LOUISVILLE, Ky. (WHAS11) – An anti-abortion group has distributed fliers in Louisville targeting doctors and other employees of Kentucky’s only abortion provider.
The mailers contain pictures of the EMW Women’s Surgical Center’s doctors and director, Anne Ahola, as well as their home addresses.
Several concerned homeowners who received the fliers told WHAS11 News they were afraid the fliers were inflammatory and could incite violence.
The mailers were distributed by Operation Save America, a Texas-based anti-abortion group that is in Louisville this week for daily protests.
The front of the fliers say, “KILLERS AMONG US,” in large, bold-faced print. “This ‘doctor’ murders babies,” reads another mailer. “We want to share with you a picture of the killer and of the victim. We pray these pictures bring God’s conviction upon your soul.”
“This is Anna. She works at the office of the abortion mill,” Sellersburg pastor Joseph Spurgeon said Tuesday as he held up a flier bearing the clinic director’s picture. “She claims to be a Christian and yet she helps murder children.”

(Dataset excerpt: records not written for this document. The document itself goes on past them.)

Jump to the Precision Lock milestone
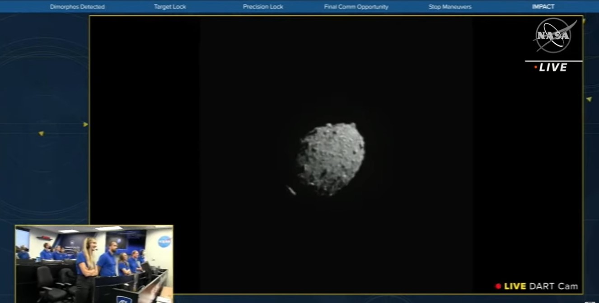 263,7
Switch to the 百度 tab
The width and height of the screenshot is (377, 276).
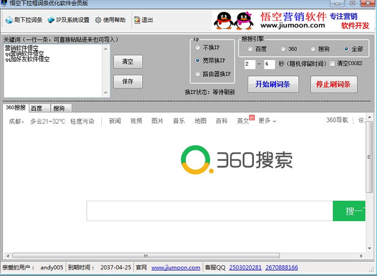click(37, 108)
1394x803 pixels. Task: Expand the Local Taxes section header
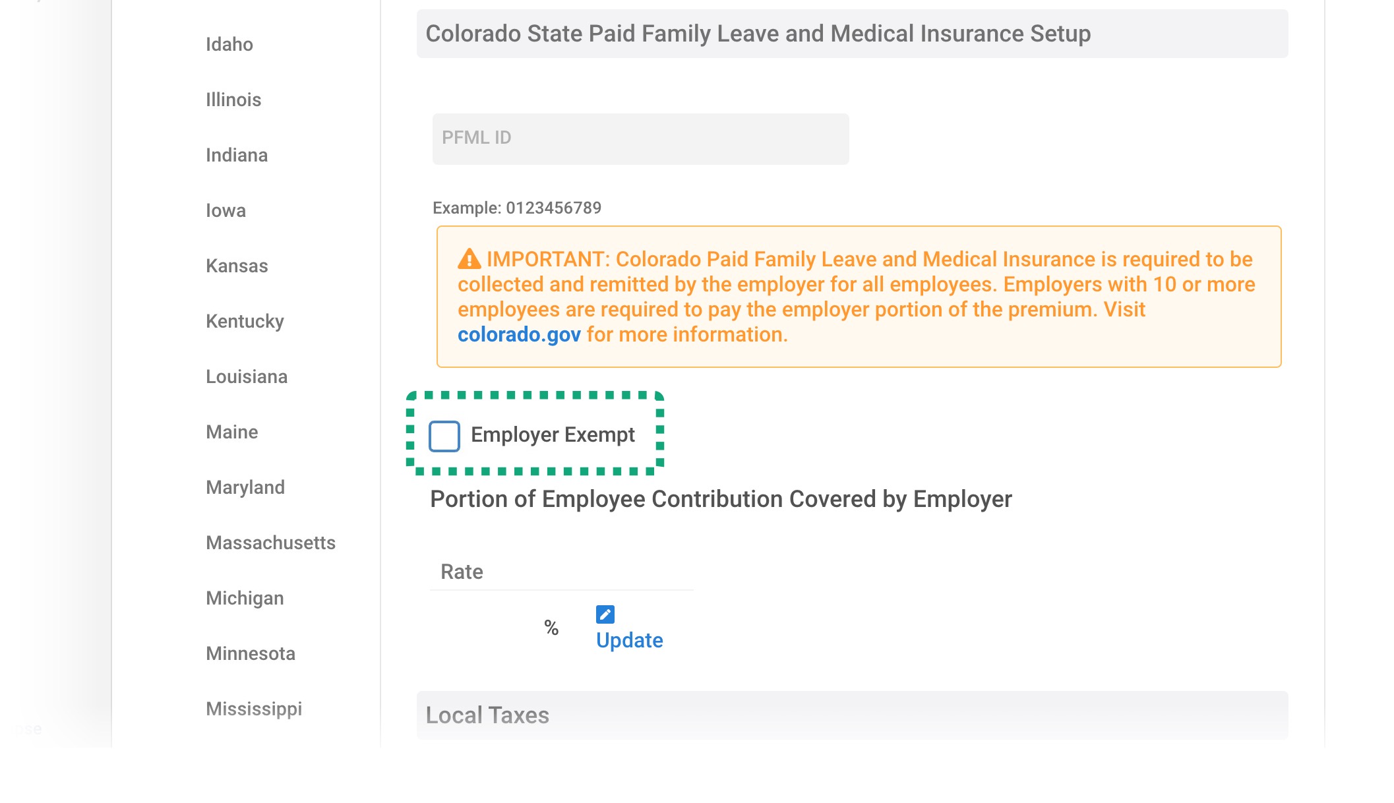(852, 715)
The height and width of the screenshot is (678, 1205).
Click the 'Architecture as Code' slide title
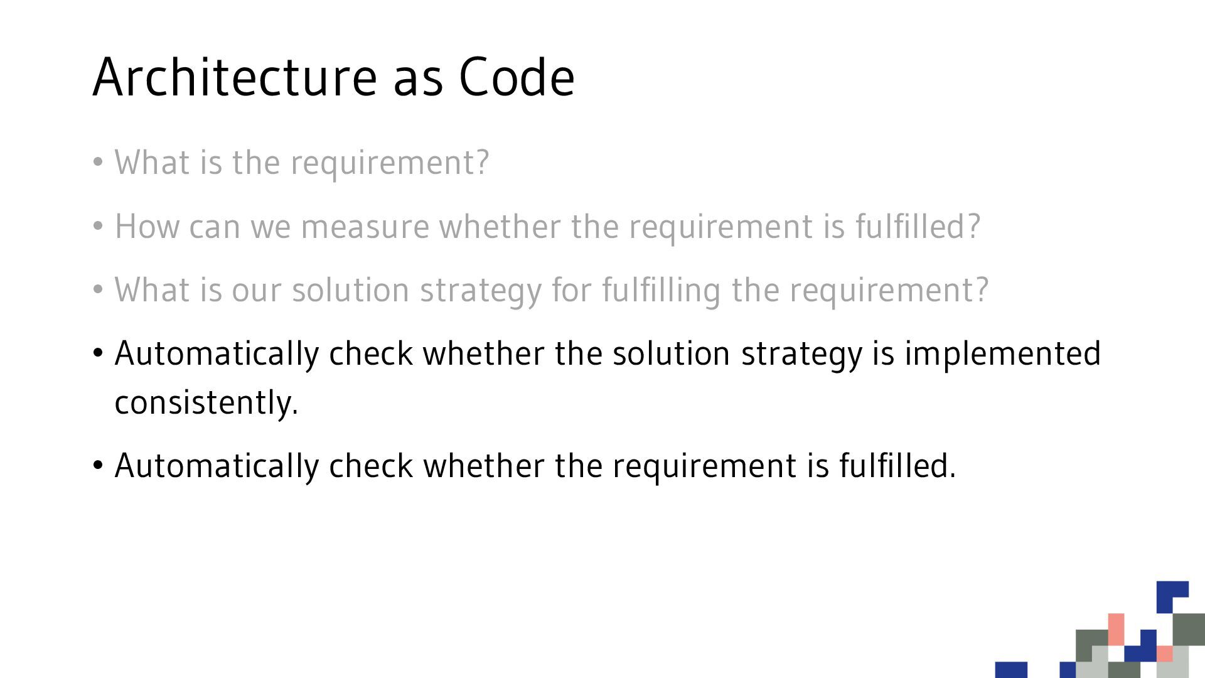pos(333,77)
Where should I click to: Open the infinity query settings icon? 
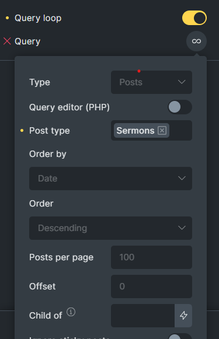click(x=196, y=41)
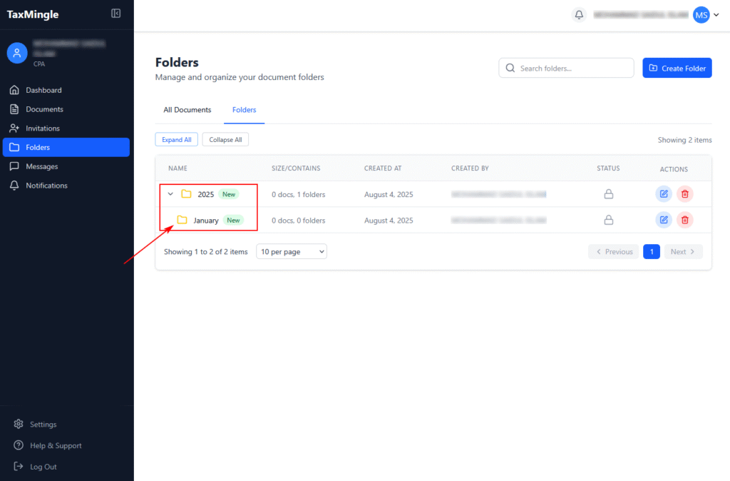Open the 10 per page dropdown
The width and height of the screenshot is (730, 481).
[x=292, y=252]
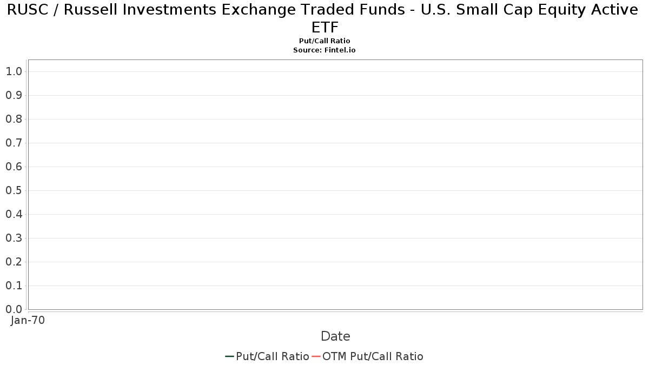649x365 pixels.
Task: Click the 0.2 y-axis tick label
Action: tap(14, 262)
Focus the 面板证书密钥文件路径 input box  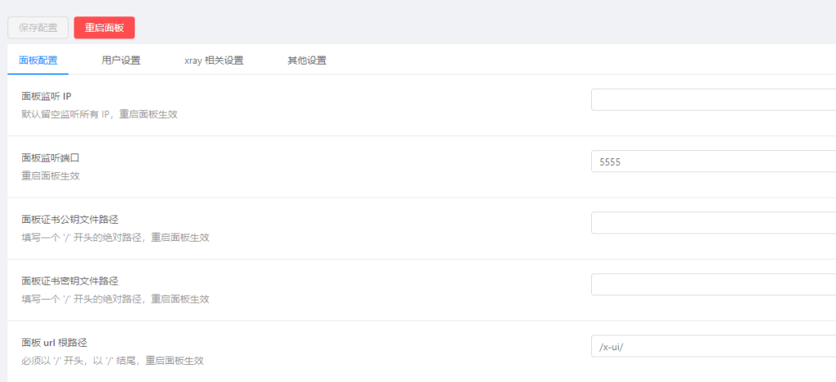(x=714, y=285)
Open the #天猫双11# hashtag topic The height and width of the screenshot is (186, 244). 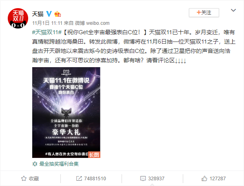[47, 32]
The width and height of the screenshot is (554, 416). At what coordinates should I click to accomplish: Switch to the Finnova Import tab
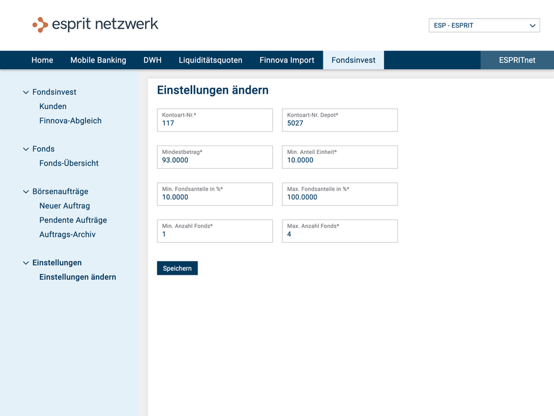click(x=287, y=60)
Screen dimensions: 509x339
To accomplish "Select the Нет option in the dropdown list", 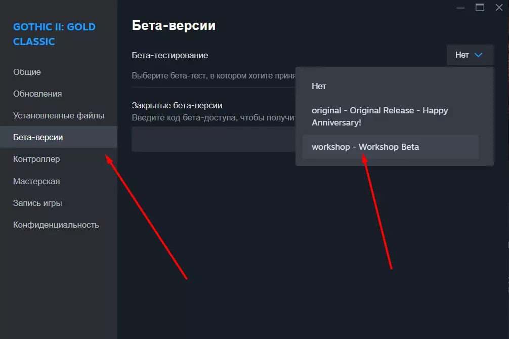I will tap(319, 86).
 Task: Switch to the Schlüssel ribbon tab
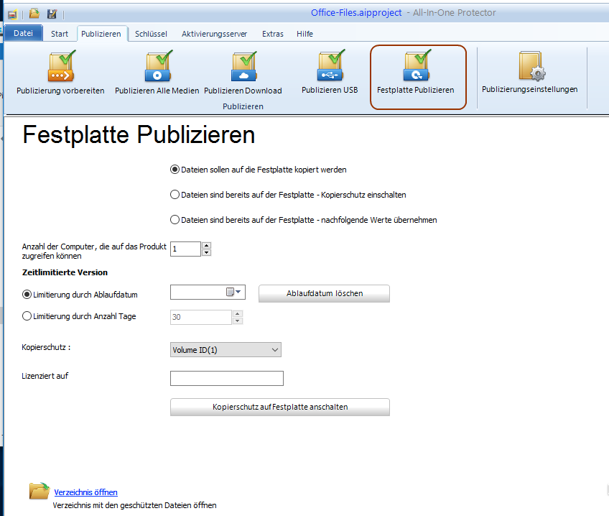151,34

Spurgeon said “people need to know” that “people like this” live among them, adding that the fliers encouraged homeowners to love and “be good neighbors” to the individuals named in the mailers.

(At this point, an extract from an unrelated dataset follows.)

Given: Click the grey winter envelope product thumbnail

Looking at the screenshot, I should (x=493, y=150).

“What we’ve done is ask people in her neighborhood just to simply plead with her to stop murdering children. We’ve asked people in her neighborhood to confront her and to confront others around them and quit being apathetic about the murder of children,” Spurgeon said.
Ahola said on Tuesday that she was “not surprised” that the fliers were distributed.
“We have to learn in this world to live outside out of fear and I choose to do that,” Ahola said. “It’s disturbing to me that other people are going to be disturbed by it. It’s not right to push these kinds of thoughts in anybody’s mailbox and make people feel uncomfortable.”
Ahola believes the group could face backlash for the fliers and some members’ “obnoxious” behavior. She also challenged the group’s condemning religious rhetoric.
“These people don’t have a monopoly on God. I am a Christian. I am strong in my faith and I believe I am doing the right thing,” Ahola said. “An abortion is not on anybody’s bucket list but the women who are looking for that, I’m glad to be part of that service.”